I'm with you re. short functions. Setting boundaries around code, i.e. scope, and giving that behaviour a well-defined signature (i.e. a descriptive name, what it needs, and what it gives back) makes it easier to reason about the overall functionality. Giant functions reduce my confidence that any given change isn't going to introduce a problem.

I like to imagine each execution path through a function as a piece of string. The fewer strings, the fewer kinks, and the less string overall, the easier it is for my monkey brain to handle most of the time. Yes this is 'cyclomatic complexity', but strings are nicer visually :)


> And second, because it's very easy to go from a good guideline to a dogma. All you need is a few people to misinterpret your guidelines. Heck, a lot of people haven't even read the guidelines. They just parrot what someone else paraphrased on Twitter.

Another issue that's never explicitely mentionned is the vastly different calibers of programmers and engineers in the field.

I'm pretty sure John Carmack, Linus Torvald or Donald Knuth's definition of "good code" is quite different than $BODY_SHOP_RESSOURCE_1389's.


> I'd much rather read one function top to bottom than have to jump into 7 nested function calls that are only called once.

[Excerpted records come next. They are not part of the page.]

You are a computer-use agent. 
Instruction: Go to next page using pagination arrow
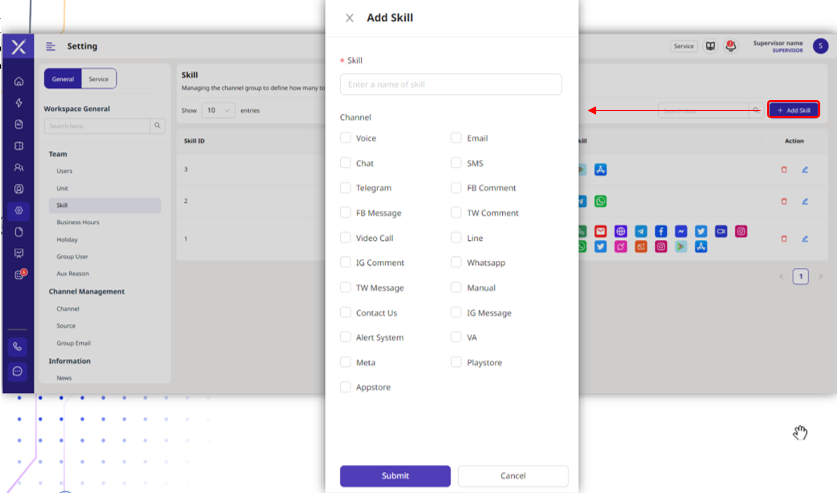[821, 276]
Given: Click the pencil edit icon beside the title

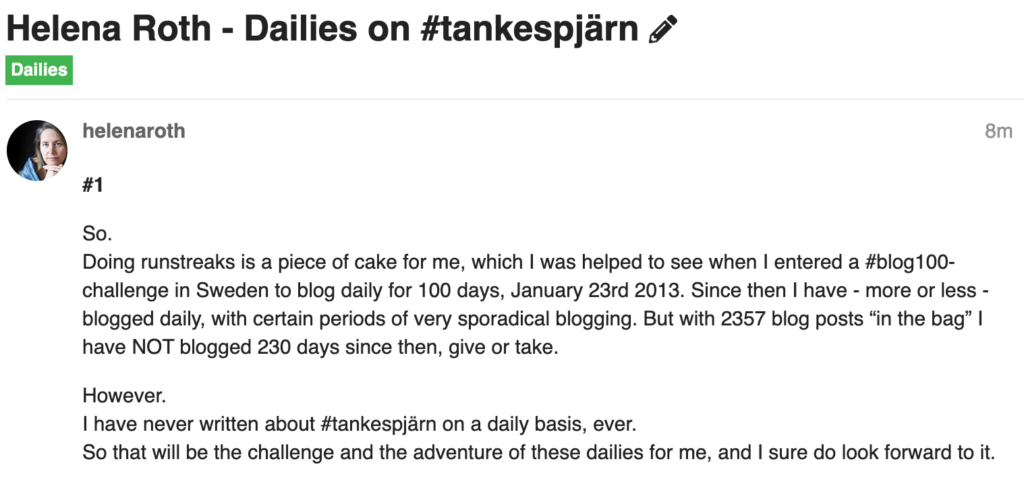Looking at the screenshot, I should (x=663, y=30).
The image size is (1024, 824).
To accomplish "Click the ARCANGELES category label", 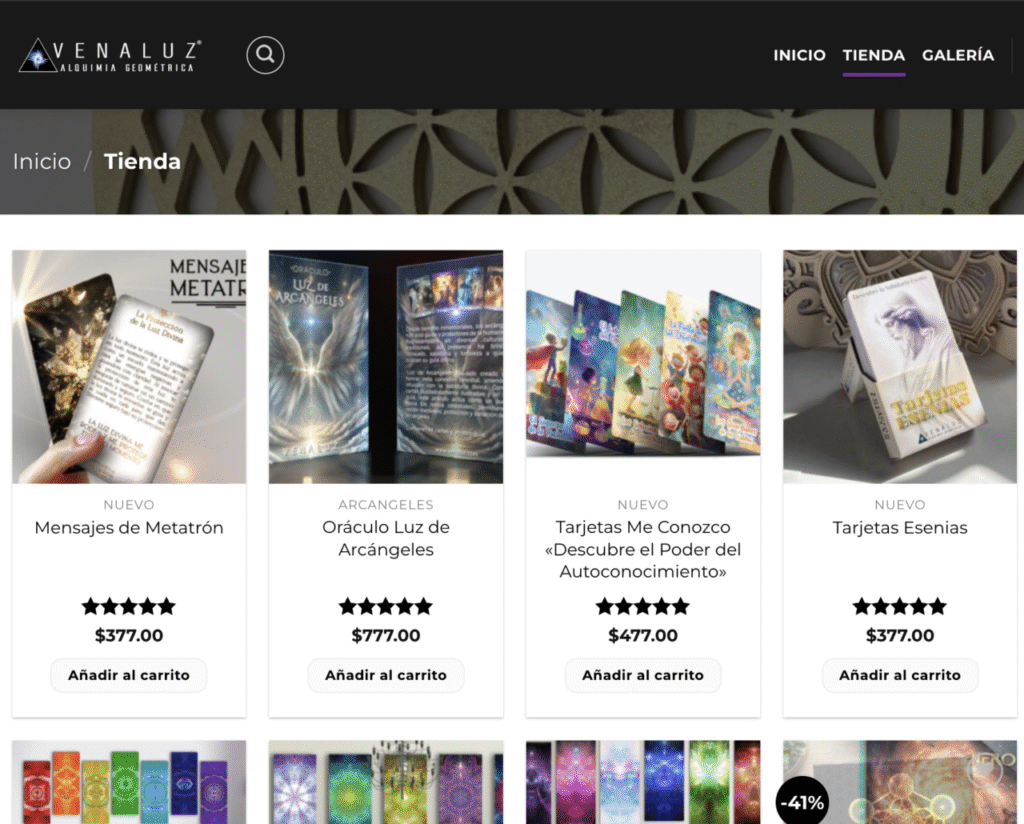I will (x=386, y=505).
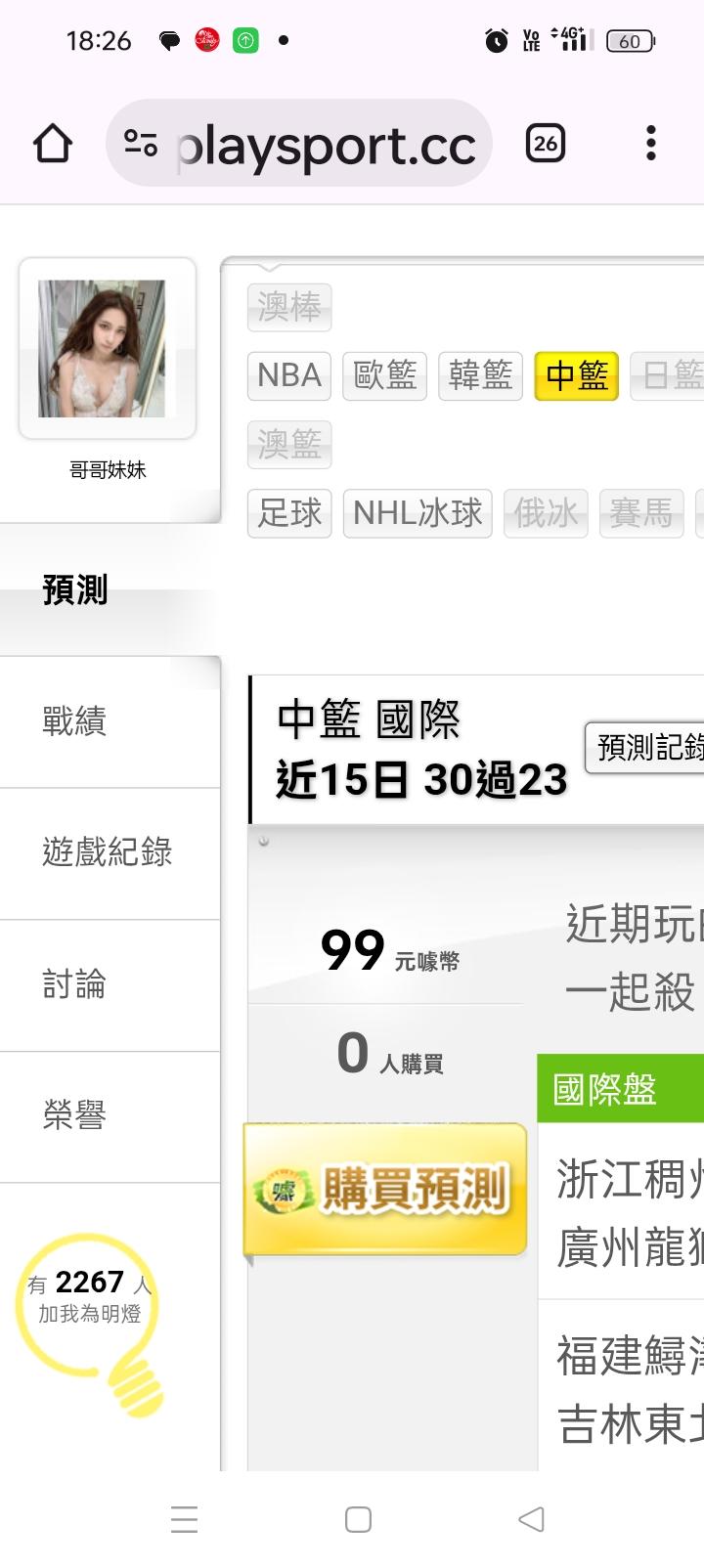Viewport: 704px width, 1568px height.
Task: Select the 韓籃 league tag
Action: coord(481,375)
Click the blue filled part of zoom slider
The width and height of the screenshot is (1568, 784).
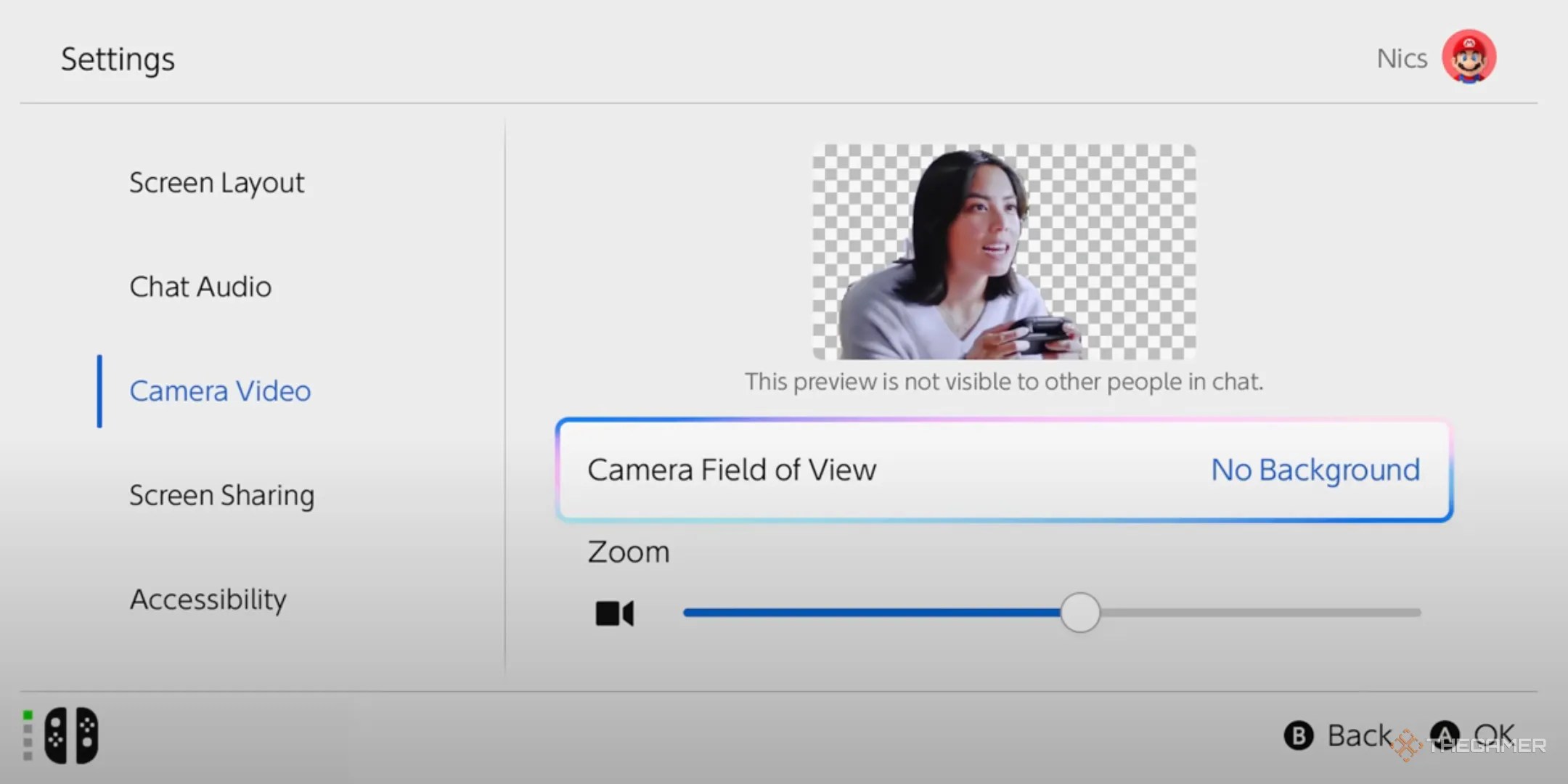point(871,613)
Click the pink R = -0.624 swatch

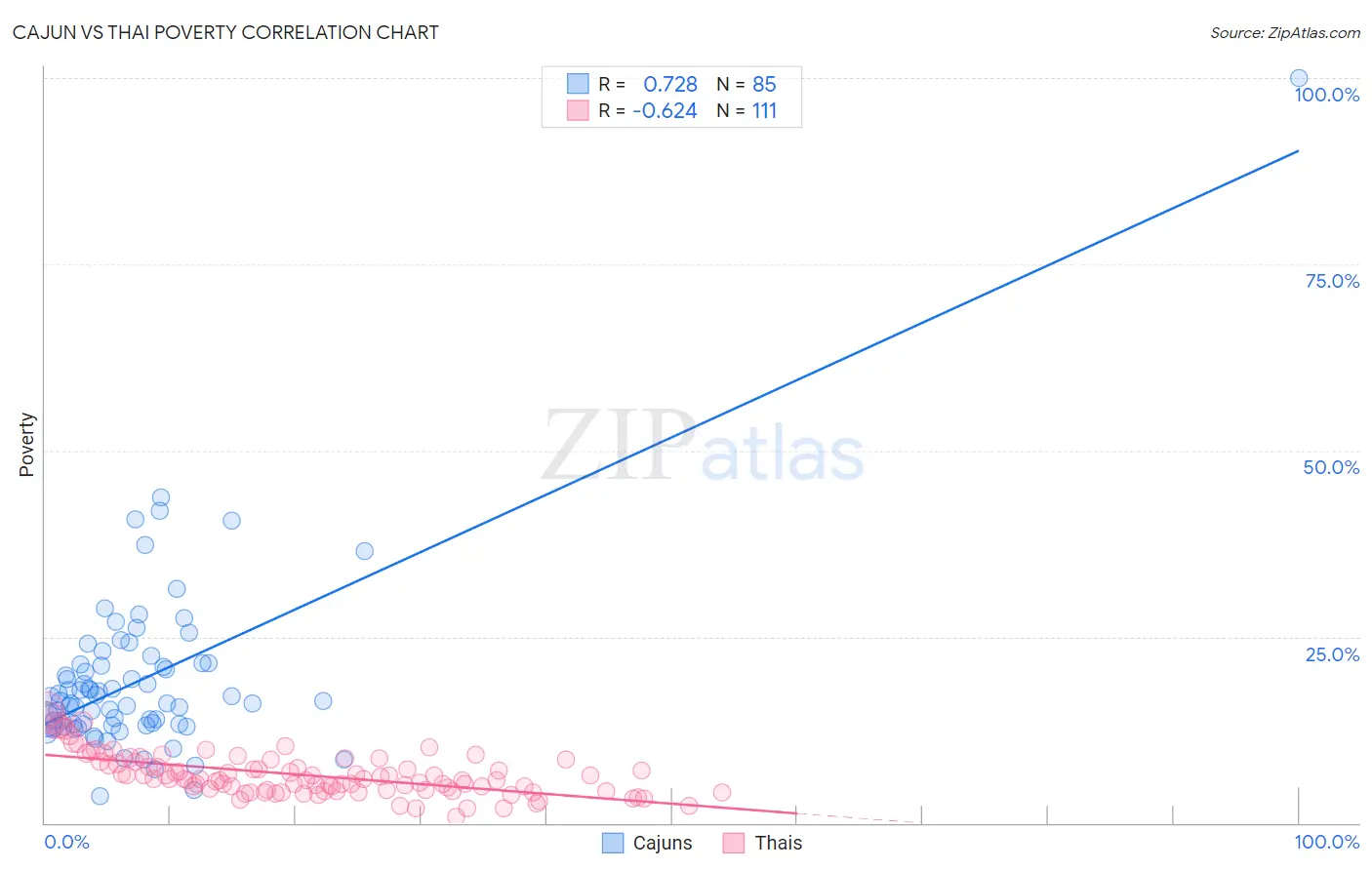578,110
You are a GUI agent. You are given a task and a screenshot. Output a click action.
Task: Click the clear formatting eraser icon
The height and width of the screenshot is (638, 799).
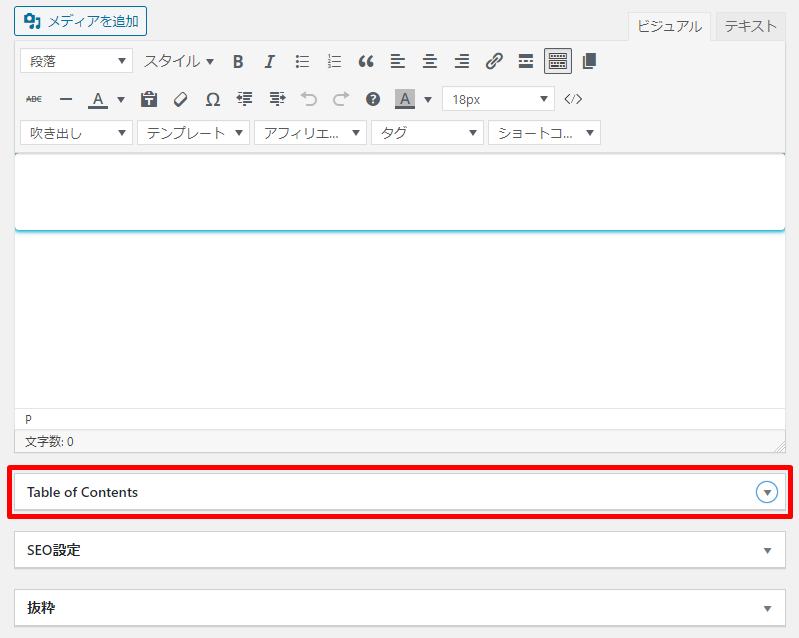pyautogui.click(x=181, y=99)
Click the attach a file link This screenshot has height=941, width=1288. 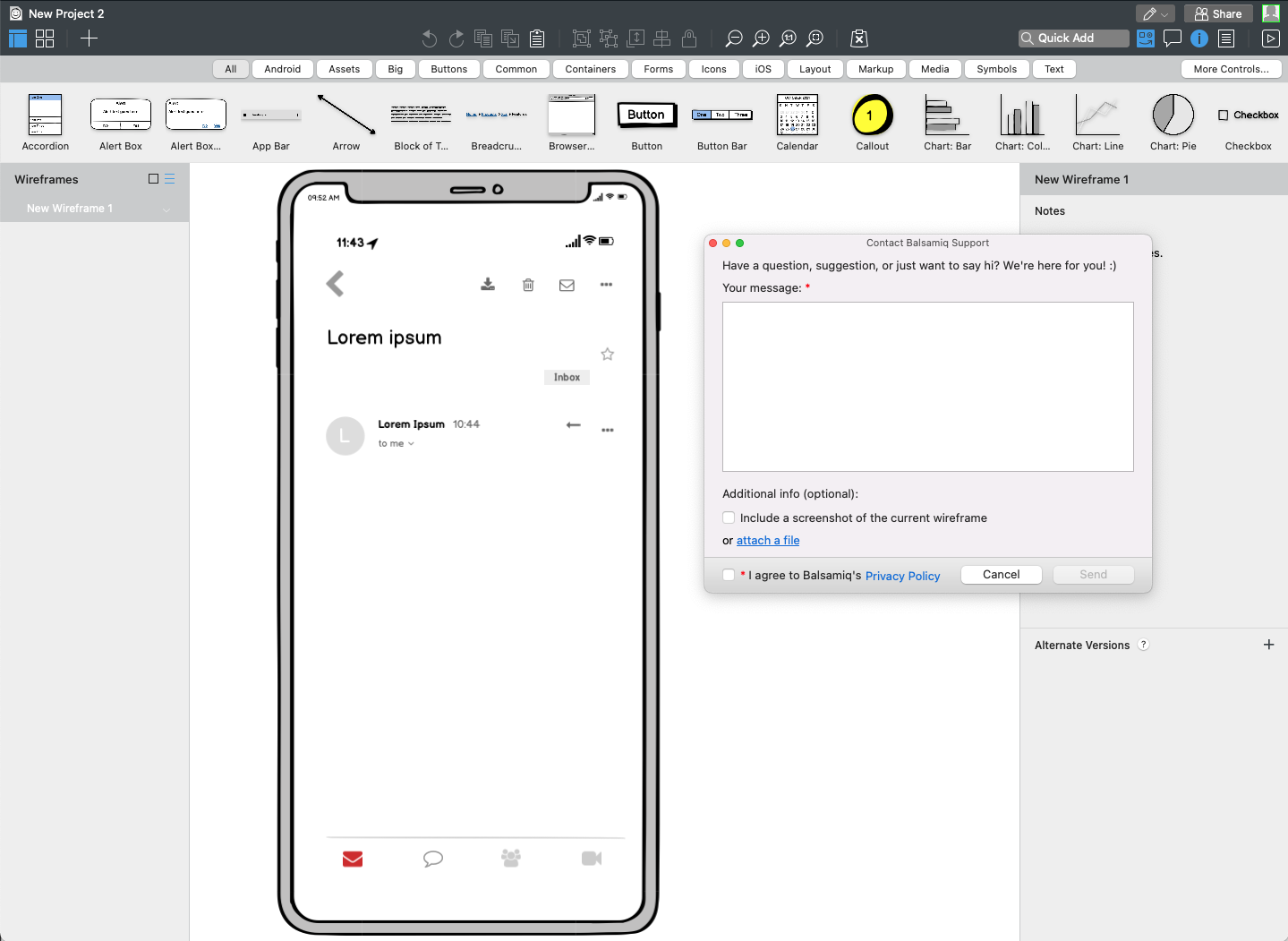point(767,541)
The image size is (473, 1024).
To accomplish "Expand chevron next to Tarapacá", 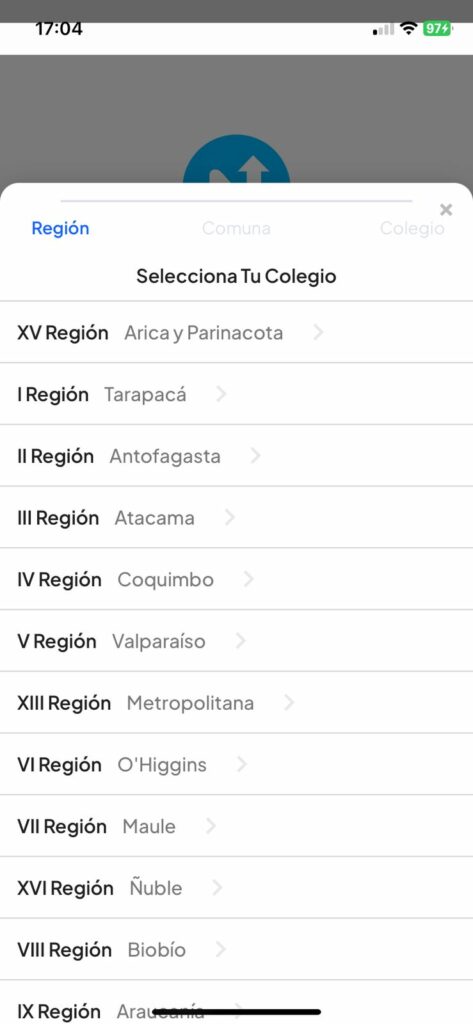I will click(x=221, y=394).
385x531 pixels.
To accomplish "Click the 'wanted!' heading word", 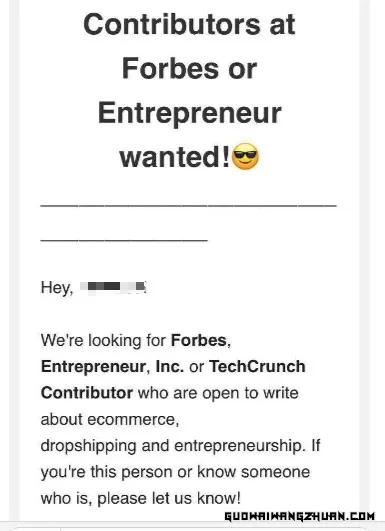I will [175, 157].
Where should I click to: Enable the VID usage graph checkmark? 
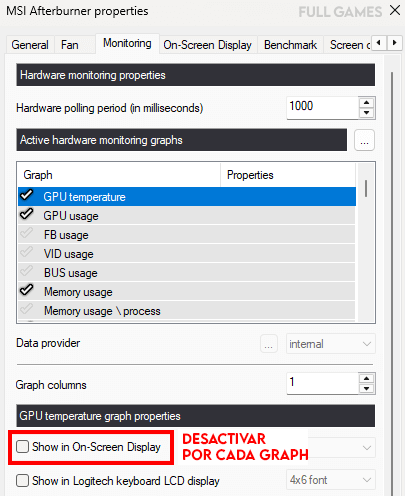pos(27,252)
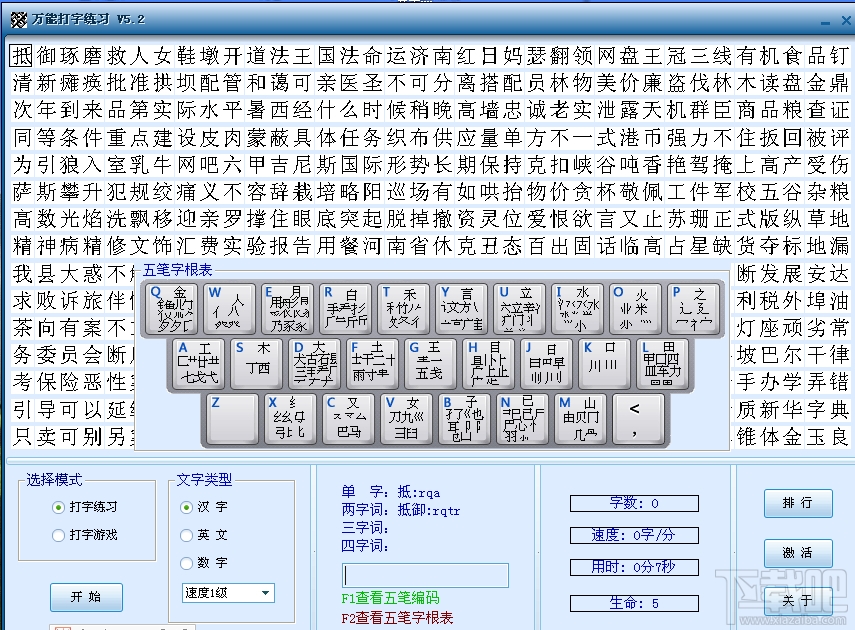Open the 关于 about dialog

click(797, 600)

I actually would not. I do not want to have to read every detail of each condition or formula on the first pass. I want to see high level gist of what is supposed to happen - high level algorithm. Plus, I like when variables have clearly limited scopes.


I personally take a more pragmatic approach, though perhaps its "post-modern". How well-architected, tested, groomed, etc my code tends to be is proportional to the confidence the business has in the problem space.

If I have a detailed, firm spec that I know won't change at all, I'd spend some time planning and then build a DRYed up, abstracted, well-tested, etc solution. I know the solution is going to be sticking around for a while, more or less, so it makes sense to devote the effort to build a solid foundation.

If the thing I'm building is squishy, looking for heavy user feedback, will likely be iterated on quickly (i.e., very agile manifesto agile), I won't spend the overhead time for those things. There's a nonzero chance the code ends up in the trashcan, and the most important thing is to ship something and get feedback from real customers. You later go back and clean it up, based on the growing confidence in the permanence of that feature.


We have a tendency sometimes to prematurely abstract pieces of code.

I am okay with copy-pasting code but after the second or third copy-paste, you should probably at least consider asking, “Should I abstract this into its own function?”


One way this is formulated is the "Rule of 3 for Abstractions":

One copy of something is YAGNI. You aren't going to need it (an abstraction).

Two copies of something are coincidence. It's fine to copy and paste and leave it that way.

Three copies of something are finally a pattern. At least three copies are when you start to really see what sort of abstraction that you need to handle the pattern.


>I'd much rather read one function top to bottom than have to jump into 7 nested function calls that are only called once.

Well, yeah, coz that's worse.

It decreases code cohesion (especially when those functions are stuck in files far away) and to little appreciable benefit.

>First, because there are no universal code principles

I think there are and good developers have a spidey sense about what they are and will usually agree but we've yet to culturally agree on what they are as an industry.

Moreover, some literature on the topic (e.g. Robert Martin) is very, very wrong.


For some people esthetic considerations, philosophical considerations trumps usefulness, functionality, productivity the ease of coding, the ease of reading and understanding code.

They rather have clean, SOLID, DRY, design patterns than easy, fast, productive code.